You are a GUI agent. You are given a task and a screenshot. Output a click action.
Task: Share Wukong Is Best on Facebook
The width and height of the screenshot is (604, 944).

==============================

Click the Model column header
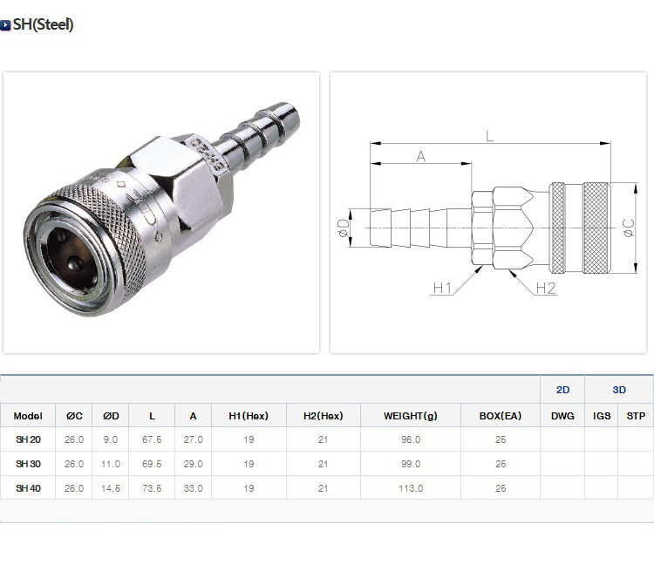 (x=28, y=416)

==============================

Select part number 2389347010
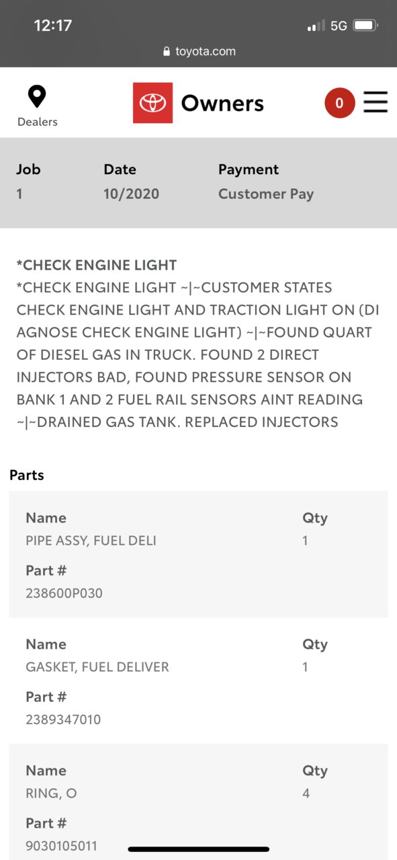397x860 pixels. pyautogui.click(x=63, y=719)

==============================

From the records above, copy out the line with "You are a GUI", the line with "The width and", and every line between them, word for word.

You are a GUI agent. You are given a task and a screenshot. Output a click action.
Task: Share Wukong Is Best on Facebook
The width and height of the screenshot is (604, 944).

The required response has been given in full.